— WHAT YOU NEED TO DO —
Return the line containing "Given: Select the 0XL size row label" together with every later line up to the end of the records, exactly and with no pictures; return nothing else.

[Items from a dataset]
● ● ● ●
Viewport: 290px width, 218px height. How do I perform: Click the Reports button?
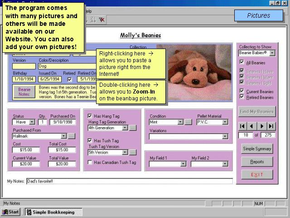click(x=257, y=162)

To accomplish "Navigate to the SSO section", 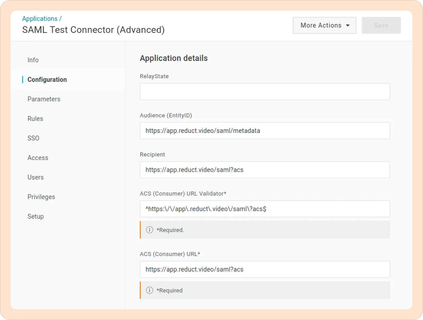I will (33, 138).
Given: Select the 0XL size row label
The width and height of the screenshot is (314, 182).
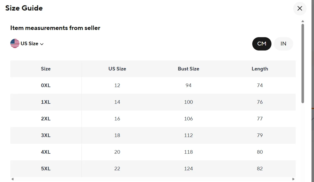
● ● ● ●
— REPLY TO THE TASK —
Given: Select the 0XL size row label
The width and height of the screenshot is (314, 182).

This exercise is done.